Amir Coffey, who can become a restricted free agent, “has shown he’s a rotation player in the NBA” after a breakout third season. The 6-foot-8 wing went from signing a second two-way contract to averaging more than 20 minutes per game and earning a standard deal in March before scoring 32 points or more twice in April.

“We’re really just proud of Amir because, like I said, it wasn’t an easy path,” Frank said.

As for the team’s centers, Frank said Ivica Zubac (team option for next season) and Isaiah Hartenstein (unrestricted free agent) still have room to improve but deserve credit for consistent rim protection that underpinned a top-10 defense despite Leonard and George’s absences.

“Isaiah had an unbelievable year,” Frank said.

Is adding a point guard in offseason plans?

Clippers guard Reggie Jackson walks off the court after the Clippers lost to the New Orleans Pelicans.
Clippers guard Reggie Jackson walks off the court after the Clippers lost to the New Orleans Pelicans in a play-in tournament game on Friday at Arena.
(Mark J. Terrill / Associated Press)

For three seasons the same question has circulated: Do the Clippers need a traditional point guard to unlock the best version of Leonard and George’s combination? They tried in 2021 by trading for Rajon Rondo, but the move yielded little postseason benefits. In February, the Clippers played after the trade deadline without a backup point, preferring their wings to expand that area of their game.

League sources believe the Clippers indeed will explore options to add a point guard, but with the ball in the high-usage hands of Leonard and George’s hands a lot next season, pursuing any guard doesn’t make sense — only one who can move the proverbial needle.

“The game now is played a little bit differently, there are some obviously elite point guards in the league, but a lot of teams are playing through their wings like we do,” Frank said. “So I look at it as do we have enough play initiators between Kawhi, PG, Norm [Powell], Reggie [Jackson], Terance [Mann]? I don’t know; we’ll look at it. We’re not averse to it, but we’ll continue to evaluate and see if we have to address it.”

Could Jason Preston fill such a guard role in rotation?

Utah Jazz's Jarrell Brantley drives into Clippers' Jason Preston.
Utah Jazz’s Jarrell Brantley, right, drives into Clippers’ Jason Preston during the first half of an NBA summer league game on Aug. 15, 2021, in Las Vegas.
(John Locher / Associated Press)

Preston, a 2021 second-round pick out of Ohio, turned heads during offseason workouts but injured his foot on the eve of training camp and missed the entire season.

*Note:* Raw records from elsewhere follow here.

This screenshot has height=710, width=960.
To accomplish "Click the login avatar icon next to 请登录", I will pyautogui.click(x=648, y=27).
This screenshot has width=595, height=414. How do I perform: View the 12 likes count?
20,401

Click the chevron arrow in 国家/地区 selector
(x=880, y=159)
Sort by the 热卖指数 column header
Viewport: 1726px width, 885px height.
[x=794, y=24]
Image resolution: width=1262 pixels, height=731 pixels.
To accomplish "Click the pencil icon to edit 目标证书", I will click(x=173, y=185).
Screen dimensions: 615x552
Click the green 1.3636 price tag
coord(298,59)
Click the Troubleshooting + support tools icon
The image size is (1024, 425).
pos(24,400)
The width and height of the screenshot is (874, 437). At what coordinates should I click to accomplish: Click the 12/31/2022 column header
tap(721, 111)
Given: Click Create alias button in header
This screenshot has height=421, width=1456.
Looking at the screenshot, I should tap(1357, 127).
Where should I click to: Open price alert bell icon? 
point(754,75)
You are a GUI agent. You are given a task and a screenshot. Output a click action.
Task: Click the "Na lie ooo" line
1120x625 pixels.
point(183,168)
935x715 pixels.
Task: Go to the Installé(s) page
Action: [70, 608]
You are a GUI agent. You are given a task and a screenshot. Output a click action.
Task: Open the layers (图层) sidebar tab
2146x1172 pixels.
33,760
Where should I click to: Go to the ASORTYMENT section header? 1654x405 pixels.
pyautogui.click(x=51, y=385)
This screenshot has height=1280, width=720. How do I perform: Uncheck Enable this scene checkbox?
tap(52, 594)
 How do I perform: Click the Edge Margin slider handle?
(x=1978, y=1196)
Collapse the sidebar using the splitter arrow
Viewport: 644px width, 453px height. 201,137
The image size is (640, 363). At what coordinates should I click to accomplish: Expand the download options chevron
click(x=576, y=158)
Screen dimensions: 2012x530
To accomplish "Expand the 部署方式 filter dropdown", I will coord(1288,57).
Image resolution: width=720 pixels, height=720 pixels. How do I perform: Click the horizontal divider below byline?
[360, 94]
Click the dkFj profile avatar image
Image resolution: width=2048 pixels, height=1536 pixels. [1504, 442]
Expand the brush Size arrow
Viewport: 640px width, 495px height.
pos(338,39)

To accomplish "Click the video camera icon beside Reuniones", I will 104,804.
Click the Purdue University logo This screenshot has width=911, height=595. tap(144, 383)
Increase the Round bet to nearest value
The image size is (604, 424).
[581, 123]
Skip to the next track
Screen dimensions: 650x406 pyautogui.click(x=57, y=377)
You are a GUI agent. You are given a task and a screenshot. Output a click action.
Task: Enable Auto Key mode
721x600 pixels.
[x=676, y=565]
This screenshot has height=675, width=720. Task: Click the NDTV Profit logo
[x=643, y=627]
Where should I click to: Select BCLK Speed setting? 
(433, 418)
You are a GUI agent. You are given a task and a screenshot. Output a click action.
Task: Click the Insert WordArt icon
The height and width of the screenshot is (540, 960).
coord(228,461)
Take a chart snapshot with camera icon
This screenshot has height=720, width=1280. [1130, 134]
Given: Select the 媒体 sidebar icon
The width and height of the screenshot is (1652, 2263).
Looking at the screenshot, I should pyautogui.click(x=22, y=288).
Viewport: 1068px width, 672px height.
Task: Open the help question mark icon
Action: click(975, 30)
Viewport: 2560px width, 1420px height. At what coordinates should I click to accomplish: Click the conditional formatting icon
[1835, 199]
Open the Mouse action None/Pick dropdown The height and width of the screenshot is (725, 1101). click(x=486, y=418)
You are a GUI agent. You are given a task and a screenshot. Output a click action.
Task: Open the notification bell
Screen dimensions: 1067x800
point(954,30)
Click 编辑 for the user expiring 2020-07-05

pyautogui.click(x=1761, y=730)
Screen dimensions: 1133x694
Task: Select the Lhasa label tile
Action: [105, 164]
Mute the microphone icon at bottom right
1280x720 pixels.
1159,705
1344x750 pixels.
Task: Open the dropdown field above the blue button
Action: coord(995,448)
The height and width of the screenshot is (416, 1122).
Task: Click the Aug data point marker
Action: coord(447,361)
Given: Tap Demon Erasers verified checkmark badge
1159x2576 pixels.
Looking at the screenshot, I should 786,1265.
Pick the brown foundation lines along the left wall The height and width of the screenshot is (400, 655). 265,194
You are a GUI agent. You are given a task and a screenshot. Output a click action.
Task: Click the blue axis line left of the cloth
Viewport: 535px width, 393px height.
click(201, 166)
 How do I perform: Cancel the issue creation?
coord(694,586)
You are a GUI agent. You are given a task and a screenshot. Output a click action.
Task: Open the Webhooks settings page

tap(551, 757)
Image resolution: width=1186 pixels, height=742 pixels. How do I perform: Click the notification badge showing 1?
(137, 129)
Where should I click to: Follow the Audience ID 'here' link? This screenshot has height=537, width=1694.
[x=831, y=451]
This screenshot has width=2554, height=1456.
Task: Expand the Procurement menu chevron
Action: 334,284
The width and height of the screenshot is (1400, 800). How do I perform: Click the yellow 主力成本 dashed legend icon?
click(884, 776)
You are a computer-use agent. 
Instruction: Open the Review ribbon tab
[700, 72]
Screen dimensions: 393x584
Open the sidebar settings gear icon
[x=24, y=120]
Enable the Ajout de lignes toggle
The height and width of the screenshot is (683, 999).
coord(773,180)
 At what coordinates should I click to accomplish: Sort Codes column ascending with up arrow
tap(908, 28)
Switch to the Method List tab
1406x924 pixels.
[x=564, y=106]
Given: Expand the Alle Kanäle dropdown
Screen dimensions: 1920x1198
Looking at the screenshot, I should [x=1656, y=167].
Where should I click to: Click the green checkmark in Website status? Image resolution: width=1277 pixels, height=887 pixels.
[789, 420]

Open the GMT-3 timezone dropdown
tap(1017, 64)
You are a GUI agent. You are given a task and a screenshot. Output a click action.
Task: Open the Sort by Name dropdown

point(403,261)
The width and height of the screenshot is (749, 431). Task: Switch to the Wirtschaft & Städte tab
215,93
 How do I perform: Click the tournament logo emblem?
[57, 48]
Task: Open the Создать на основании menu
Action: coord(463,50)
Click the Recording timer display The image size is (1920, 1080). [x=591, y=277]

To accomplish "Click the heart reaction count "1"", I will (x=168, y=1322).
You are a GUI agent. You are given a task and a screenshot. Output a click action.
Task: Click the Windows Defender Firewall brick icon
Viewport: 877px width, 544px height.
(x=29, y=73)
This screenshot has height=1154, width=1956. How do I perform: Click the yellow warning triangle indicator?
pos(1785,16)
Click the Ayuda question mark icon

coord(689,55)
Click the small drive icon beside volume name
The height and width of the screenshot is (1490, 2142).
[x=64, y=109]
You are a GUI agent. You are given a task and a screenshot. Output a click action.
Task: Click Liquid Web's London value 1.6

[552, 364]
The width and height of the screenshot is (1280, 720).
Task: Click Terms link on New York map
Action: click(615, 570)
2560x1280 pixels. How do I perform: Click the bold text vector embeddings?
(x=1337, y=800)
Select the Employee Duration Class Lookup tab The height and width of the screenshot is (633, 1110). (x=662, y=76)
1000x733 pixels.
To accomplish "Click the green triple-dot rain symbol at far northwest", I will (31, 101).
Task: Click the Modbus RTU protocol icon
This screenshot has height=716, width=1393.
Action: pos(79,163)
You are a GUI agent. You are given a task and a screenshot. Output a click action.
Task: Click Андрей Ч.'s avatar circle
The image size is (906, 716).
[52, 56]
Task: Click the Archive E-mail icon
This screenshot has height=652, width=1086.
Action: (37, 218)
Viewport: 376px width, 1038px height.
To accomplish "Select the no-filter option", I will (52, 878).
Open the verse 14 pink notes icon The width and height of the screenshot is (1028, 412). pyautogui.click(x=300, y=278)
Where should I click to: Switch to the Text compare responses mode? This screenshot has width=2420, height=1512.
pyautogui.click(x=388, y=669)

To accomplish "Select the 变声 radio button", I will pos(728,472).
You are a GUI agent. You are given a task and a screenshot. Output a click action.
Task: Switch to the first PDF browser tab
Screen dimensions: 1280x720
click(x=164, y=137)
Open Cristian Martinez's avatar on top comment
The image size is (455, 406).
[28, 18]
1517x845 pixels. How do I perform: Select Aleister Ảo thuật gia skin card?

Fellow rookie Brandon Boston Jr. had nearly 800 minutes of playing time this season in which to make mistakes and develop but Preston will be making his NBA debut under far higher stakes as the team’s title pursuit restarts. That doesn’t mean there won’t be opportunities for the young guard, Frank said.

“There was an old-school way of looking at it as ‘Oh, young player, you’ve just got to wait your turn,’ ” Frank said. “Well, that’s not necessarily true.”

The Clippers fell short of the playoffs with injuries and COVID hurting their chances until the final game Friday. They still have plans for a title run.

Frank noted New Orleans beat the Clippers in the play-in tournament using three rookies in prominent roles. For Preston, it’s a matter of wait-and-see. The team is hopeful Preston — and Jay Scrubb, who underwent turf toe surgery in February — will be healthy enough to participate in summer league in July.

“I think it’s just being totally open, and his game and his rate of development and improvement will show us,” Frank said. “And I think the great thing about Ty, his loyalty is to winning that game, meaning whoever gets us the best chance to win a certain game plays.”